A Conversation with Helen Sedgwick
Can you tell me something about you that your readers might not know?
I once performed a Telemann sonata for solo recorder in the Royal Albert Hall
Where were you raised? Where do you live now? Do you have any pets?
I was raised in London, moved to Edinburgh to study for a PhD in physics, and I now live in the far north Highlands. I have a two-year-old daughter and five chickens.
Tell us about your writing process. Do you follow a unique way for writing Fiction?
My process is organic and varied – I have to be flexible with a toddler in the house, especially at the moment. When I’m in the middle of a novel I write quite fast, to build up momentum, and I typically write around 2000 words at a time without stopping or editing. The result is a very messy first draft! But it has pace and ideas and characters, and I spend a long time editing it into shape. In between novels, I might not write for months. I am a big believer in taking time to think, and long walks for inspiration.
Writing ‘When the Dead Come Calling’
Tell us about inspiration for When the Dead Come Calling.
When I was in Wigtown a few years ago I visited St Ninian’s Cave on a very stormy day and the cave was so wonderfully atmospheric and creepy I just knew I had to set a novel there! I thought it was going to be a ghost story at first though, and it only later developed into a crime series. I remember wanting to write about a very unusual detective, to subvert the trope of the bitter alcoholic male police detective and instead write the story of a really decent woman, someone who loves her husband and likes gardening and just wants a quiet life. She became my detective, DI Georgie Strachan.
Could you tell us a bit about the village of Burrowhead? How did you create it?

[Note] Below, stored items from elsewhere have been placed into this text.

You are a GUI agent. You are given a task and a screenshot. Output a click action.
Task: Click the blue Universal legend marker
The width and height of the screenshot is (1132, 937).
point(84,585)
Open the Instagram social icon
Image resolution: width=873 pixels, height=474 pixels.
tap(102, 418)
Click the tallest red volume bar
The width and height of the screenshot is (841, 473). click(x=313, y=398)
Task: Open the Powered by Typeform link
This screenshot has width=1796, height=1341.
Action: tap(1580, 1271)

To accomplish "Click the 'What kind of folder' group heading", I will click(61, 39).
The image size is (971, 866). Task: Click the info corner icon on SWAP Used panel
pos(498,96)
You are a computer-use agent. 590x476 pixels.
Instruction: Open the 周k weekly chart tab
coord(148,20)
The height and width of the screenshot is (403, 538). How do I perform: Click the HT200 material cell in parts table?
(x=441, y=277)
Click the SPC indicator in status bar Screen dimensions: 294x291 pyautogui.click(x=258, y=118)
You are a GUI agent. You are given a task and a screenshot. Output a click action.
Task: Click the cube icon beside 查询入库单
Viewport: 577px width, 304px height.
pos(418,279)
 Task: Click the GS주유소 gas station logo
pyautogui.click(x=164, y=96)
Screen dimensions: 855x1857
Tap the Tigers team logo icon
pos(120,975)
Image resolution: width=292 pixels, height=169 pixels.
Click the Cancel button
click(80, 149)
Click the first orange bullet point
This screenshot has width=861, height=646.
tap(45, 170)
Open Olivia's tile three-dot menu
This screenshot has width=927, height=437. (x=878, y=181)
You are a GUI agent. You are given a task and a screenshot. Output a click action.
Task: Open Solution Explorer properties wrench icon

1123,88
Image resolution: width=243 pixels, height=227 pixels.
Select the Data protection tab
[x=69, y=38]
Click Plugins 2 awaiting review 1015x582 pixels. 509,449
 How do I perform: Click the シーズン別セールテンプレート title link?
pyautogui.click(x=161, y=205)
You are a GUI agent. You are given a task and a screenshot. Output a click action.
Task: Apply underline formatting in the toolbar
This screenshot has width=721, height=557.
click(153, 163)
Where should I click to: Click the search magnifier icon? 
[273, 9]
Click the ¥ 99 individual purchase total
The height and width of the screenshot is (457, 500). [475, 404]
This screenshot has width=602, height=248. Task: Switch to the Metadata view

I think Burrowhead is a combination of a lot of villages and towns that I have known in my life, throughout England and Scotland. It is a remote, isolated fictional village in the north of England, and it carries the combination of natural beauty and deprivation that small rural places can develop. I live in a rural community myself, so I’m familiar both with the wonderfully strong sense of community that exists, but also the frustration, the lack of infrastructure, the lack of jobs… And I am also very inspired by the landscape here in the highlands, some of which I have transported to fictional Burrowhead in the novel. The wild coastlines, the huge open ever-changing sky, the sense of nature being so much bigger than us – I love it.
What do you think will be the initial thoughts of your readers while reading your book?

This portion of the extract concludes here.